#### WHAT YOU WILL DO:
1. Reproduce everything in the forum thread about resetting MySQL, from "I have not done" down to "up for using.".
2. Carry the forum thread about resetting MySQL further, starting right after the last line it shows.

### SOURCE DOCUMENT

# want to reset mysql



## rtsiresy (Mar 20, 2019)

hey ,
I ve installed mysql57-server in a newly installed FreeBSD sys ... and then the *first time* I tried to create a database [using `mysqladmin -u root create database dbname`;] it says `error cannot create database dbname; database exists` ...
I m lost here .... what does it means?? 
is this related to */var/db/mysql* or the fact I haven't install mysql57-client??

little note too, it didn' t request the first time password in mysql.secret and the file doesn't exist too ...
please give me a suggestion...


----------



## rtsiresy (Mar 21, 2019)

anyone there??


----------



## D-FENS (Mar 21, 2019)

What documentation are you following?
I have not done it on FreeBSD, but on other platforms you need to run a setup script after the installation, called mysql_secure_installation or something of the sort. This sets your DB server up for using.

Take a look at this page: https://www.howtoforge.com/tutorial/how-to-install-mysql-server-with-phpmyadmin-on-freebsd-11/


----------



## D-FENS (Mar 21, 2019)

######
### DATA EXTRACT

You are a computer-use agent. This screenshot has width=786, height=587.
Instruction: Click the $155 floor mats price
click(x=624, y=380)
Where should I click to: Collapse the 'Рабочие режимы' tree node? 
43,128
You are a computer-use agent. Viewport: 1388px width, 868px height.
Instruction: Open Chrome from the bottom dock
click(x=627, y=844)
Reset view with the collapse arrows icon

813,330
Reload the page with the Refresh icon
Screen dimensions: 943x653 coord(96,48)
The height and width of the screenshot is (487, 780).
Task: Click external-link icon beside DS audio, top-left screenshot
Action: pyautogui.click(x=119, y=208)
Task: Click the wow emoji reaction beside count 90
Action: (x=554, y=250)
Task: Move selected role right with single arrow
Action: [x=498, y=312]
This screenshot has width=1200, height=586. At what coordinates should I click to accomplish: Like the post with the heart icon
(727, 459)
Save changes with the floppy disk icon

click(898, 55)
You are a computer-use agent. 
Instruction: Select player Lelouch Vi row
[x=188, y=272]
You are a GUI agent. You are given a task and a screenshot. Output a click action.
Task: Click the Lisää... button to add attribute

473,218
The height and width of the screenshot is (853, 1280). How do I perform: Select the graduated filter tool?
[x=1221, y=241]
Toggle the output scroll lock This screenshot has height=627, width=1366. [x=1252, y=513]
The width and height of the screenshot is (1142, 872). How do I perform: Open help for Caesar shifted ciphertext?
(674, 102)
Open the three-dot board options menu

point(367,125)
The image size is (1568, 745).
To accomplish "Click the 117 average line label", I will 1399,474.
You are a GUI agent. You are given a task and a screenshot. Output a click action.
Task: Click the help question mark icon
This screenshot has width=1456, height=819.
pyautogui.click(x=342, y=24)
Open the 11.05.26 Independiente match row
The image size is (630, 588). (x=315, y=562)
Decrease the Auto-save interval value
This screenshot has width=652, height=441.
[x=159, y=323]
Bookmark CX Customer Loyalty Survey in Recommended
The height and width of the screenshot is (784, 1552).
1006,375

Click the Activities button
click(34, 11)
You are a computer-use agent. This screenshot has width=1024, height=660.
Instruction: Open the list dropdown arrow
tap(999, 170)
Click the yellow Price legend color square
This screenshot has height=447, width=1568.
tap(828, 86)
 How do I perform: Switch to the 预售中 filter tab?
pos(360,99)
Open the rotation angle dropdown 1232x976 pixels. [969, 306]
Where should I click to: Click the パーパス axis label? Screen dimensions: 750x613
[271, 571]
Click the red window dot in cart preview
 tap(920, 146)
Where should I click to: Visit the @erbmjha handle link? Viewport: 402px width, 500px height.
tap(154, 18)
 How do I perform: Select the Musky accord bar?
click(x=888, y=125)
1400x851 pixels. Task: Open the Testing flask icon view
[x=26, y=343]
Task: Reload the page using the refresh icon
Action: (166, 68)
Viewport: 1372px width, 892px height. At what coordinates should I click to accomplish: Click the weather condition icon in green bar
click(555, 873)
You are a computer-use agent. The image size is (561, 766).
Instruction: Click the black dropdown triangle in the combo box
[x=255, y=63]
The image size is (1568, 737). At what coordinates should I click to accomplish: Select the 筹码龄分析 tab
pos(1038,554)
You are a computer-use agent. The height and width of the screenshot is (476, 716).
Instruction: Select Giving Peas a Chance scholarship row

######

#### ANSWER SET:
1.
I have not done it on FreeBSD, but on other platforms you need to run a setup script after the installation, called mysql_secure_installation or something of the sort. This sets your DB server up for using.

2.
Also, your error message states "database exists". Maybe you should try to create DBs with other names, or simply try to connect to "dbname" using the mysql client.


----------



## balanga (Mar 21, 2019)

roccobaroccoSC said:


> Take a look at this page: https://www.howtoforge.com/tutorial/how-to-install-mysql-server-with-phpmyadmin-on-freebsd-11/



I tried installing databases/phpmyadmin recently having used it in the past, but got countless error msgs relating to various php modules and gave up eventually, and used databases/adminer  instead.


----------



## D-FENS (Mar 21, 2019)

I have not had any issues with PMA so far. However, the topic is about MySQL and not PMA.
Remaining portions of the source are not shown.